[Start of Attachment]
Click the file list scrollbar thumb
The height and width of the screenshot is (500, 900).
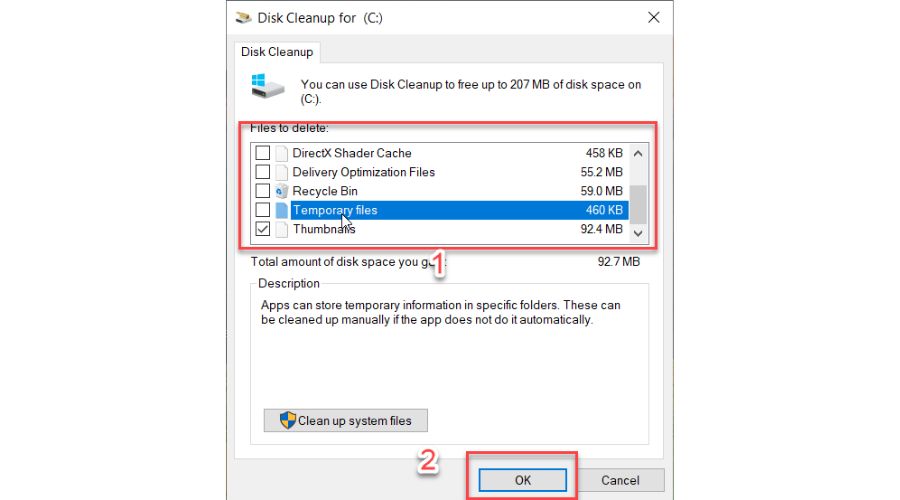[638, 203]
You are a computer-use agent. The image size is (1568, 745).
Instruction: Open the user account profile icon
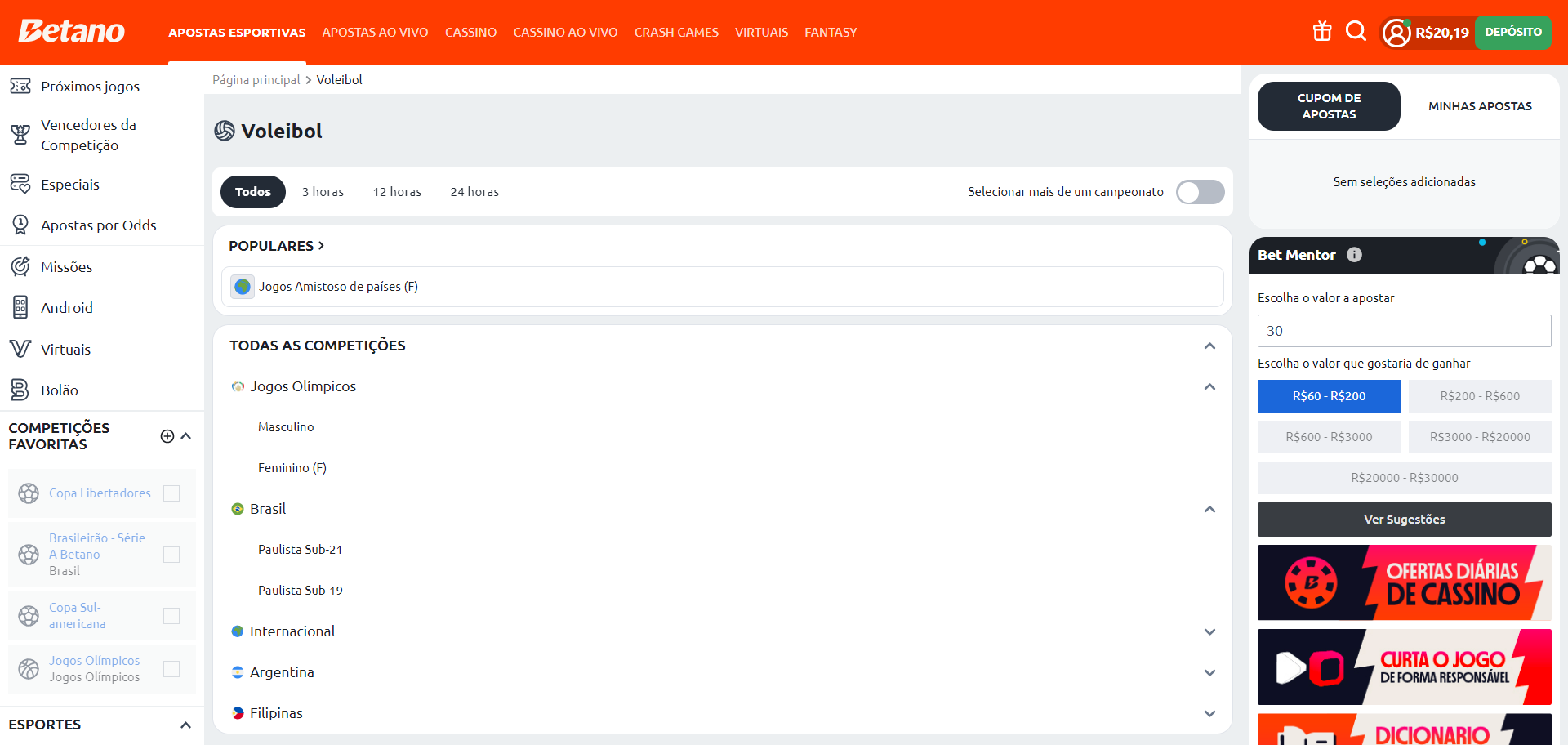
[End of Attachment]
> [Problem] From the line with "You are a computer-use" through the last line of the entries above, transcribe everything exactly, both ends included, but not the pictures.

> [The answer]
You are a computer-use agent. The image size is (1568, 745).
Instruction: Open the user account profile icon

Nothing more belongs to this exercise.